Öl, Löhne und der Dollar

27.07.2015

Beschleunigt sich das Wirtschaftswachstum wie erwartet, so die Fed-Vorsitzende Janet Yellen, ist mit einer ersten Zinsanhebung im 2015 zu rechnen. Die US-Wirtschaft hat allerdings in der ersten Jahreshälfte enttäuscht.

Drei Faktoren haben das Wachstum bisher getrübt – können aber in den nächsten Monaten der Konjunktur neue Impulse verleihen: Öl, Löhne und US-Dollar. Der tiefe Ölpreis dürfte für den Konsum den schon lange erwarteten Schub erzeugen. Das robuste Beschäftigungswachstum sollte zu einer Beschleunigung des Lohnwachstums führen und damit ebenfalls den Konsum beleben. Die negativen Auswirkungen des starken US-Dollars auf die Exporte dürften das Wachstum im Gegensatz zum ersten Halbjahr nicht mehr signifikant belasten. Wir erwarten, nach einem schwachen Start in das Jahr, eine deutliche Beschleunigung der Konjunktur in der zweiten Jahreshälfte. Nimmt die US-Wirtschaft Fahrt auf, ist dies Grund genug für das Fed, im September die Leitzinsen zu erhöhen.

Die Vorsitzende der US-Notenbank Janet Yellen brachte es bei ihrem Auftritt vor dem US-Kongress prägnant auf den Punkt: Wenn das Wirtschaftswachstum in den USA sich beschleunigt, ist mit einer ersten Zinsanhebung im zweiten Halbjahr zu rechnen. Damit rückt Yellen die Wachstumsaussichten in den Mittelpunkt. Die US-Wirtschaft hat in der ersten Jahreshälfte enttäuscht. Hafenstreiks und ausserordentlich schlechtes Wetter machten den US-Firmen einen Strich durch die Rechnung. Diese Faktoren werden aber in der zweiten Jahreshälfte kaum mehr von Relevanz sein. Andere Einflüsse hingegen haben das Wachstum im ersten Halbjahr ebenfalls getrübt und werden im zweiten Halbjahr das Schicksal der US-Wirtschaft entscheiden: Das sind Öl, Löhne und der Dollar.

Die Erdölpreise haben sich seit Mitte 2014 halbiert. Damit ging eine deutliche Zunahme des Konjunkturoptimismus einher. Dieser war jedoch verfrüht. Der Rückgang der Ölpreise belastete statt belebte die US-Wirtschaft. Amerikanischen Ölproduzenten haben ihre Investitionen rasch und stark zurückgefahren, US-Haushalte hingegen haben trotz eines beträchtlichen ölpreis-induzierten Anstieges der Realeinkommen ihren Konsum in der ersten Jahreshälfte gedrosselt. Möglicherweise fehlte den US-Haushalten die Überzeugung, dass die tieferen Ölpreise von Dauer sind. Der Blick nach vorne gibt trotzdem Anlass zu Optimismus. Die Ölpreise haben sich auf tiefem Niveau eingependelt und der Arbeitsmarkt erweist sich als robust. Damit sollte der Konsum neue Impulse erhalten.

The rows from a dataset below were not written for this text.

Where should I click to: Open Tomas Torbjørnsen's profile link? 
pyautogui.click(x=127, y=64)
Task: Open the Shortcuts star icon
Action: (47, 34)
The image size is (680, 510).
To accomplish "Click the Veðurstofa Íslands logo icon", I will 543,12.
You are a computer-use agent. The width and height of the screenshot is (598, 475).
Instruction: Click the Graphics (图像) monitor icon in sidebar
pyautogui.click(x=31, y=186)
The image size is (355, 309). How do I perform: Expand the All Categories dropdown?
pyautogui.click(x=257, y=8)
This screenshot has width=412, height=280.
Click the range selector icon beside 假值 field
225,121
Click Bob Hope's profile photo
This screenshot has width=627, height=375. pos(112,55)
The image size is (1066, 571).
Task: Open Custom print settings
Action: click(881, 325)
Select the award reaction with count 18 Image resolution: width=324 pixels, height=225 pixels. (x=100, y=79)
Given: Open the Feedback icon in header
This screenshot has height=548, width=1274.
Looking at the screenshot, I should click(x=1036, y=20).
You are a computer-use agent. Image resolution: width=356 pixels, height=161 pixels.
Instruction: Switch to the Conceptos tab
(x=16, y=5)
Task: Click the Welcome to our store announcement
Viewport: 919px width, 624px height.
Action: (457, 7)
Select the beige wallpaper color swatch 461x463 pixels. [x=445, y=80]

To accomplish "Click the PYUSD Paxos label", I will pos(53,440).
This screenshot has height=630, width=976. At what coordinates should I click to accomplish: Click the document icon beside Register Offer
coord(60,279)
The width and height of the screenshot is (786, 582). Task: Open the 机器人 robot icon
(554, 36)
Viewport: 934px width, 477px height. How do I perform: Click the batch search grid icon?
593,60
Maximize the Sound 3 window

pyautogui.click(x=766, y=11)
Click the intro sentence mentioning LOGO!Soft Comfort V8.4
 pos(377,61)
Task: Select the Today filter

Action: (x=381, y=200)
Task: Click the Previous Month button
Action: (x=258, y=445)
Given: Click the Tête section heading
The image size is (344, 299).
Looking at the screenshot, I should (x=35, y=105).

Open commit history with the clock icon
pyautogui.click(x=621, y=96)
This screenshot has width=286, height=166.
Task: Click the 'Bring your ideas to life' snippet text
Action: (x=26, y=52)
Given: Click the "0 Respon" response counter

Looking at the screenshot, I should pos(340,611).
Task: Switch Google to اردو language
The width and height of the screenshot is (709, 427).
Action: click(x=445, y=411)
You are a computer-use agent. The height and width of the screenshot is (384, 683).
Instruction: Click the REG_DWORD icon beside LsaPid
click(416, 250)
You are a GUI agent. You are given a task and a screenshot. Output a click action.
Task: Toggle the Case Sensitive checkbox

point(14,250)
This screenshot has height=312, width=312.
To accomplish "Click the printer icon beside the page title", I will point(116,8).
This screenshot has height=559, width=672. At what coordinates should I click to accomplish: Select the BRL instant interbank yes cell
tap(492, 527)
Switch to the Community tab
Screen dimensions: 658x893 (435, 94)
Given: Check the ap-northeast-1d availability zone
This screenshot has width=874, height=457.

Der Konsum litt im ersten Halbjahr nicht nur unter der steigenden Sparquote, auch die Lohnentwicklung verlief enttäuschend – obschon die US-Wirtschaft mehr als eine Million neue Jobs schuf. Trotz der stark verbesserten Beschäftigungsaussichten bleibt die Verunsicherung bei den US-Arbeitnehmern gross. Noch sind weniger Amerikaner als vor der Krise zu einem (mit einer Lohnaufbesserung verbundenen) Jobwechsel bereit. Allerdings darf dieser Trend nicht einfach in die Zukunft fortgeschrieben werden. Angesichts des robusten Beschäftigungswachstums, ist es lediglich eine Frage der Zeit bis sich das Lohnwachstum beschleunigt. Höhere Löhne beleben den Konsum weiter.

Der dritte Grund für die enttäuschende Konjunktur lag im erstarkten US-Dollar. Auch wenn der Export in den nächsten Monaten noch unter dem starken Dollar zu leiden hat, sollte der Druck auf die Ausfuhren nicht weiter steigen. Der Export dürfte das Wachstum im Gegensatz zum ersten Halbjahr nicht mehr signifikant belasten – zu einer Stütze der US-Konjunktur mutiert er allerdings auch nicht. Wir erwarten, nach einem schwachen Start in das Jahr, eine deutliche Beschleunigung der Konjunktur in der zweiten Jahreshälfte. Nimmt die US-Wirtschaft Fahrt auf, ist dies Grund genug für das Fed, im September die Leitzinsen zu erhöhen.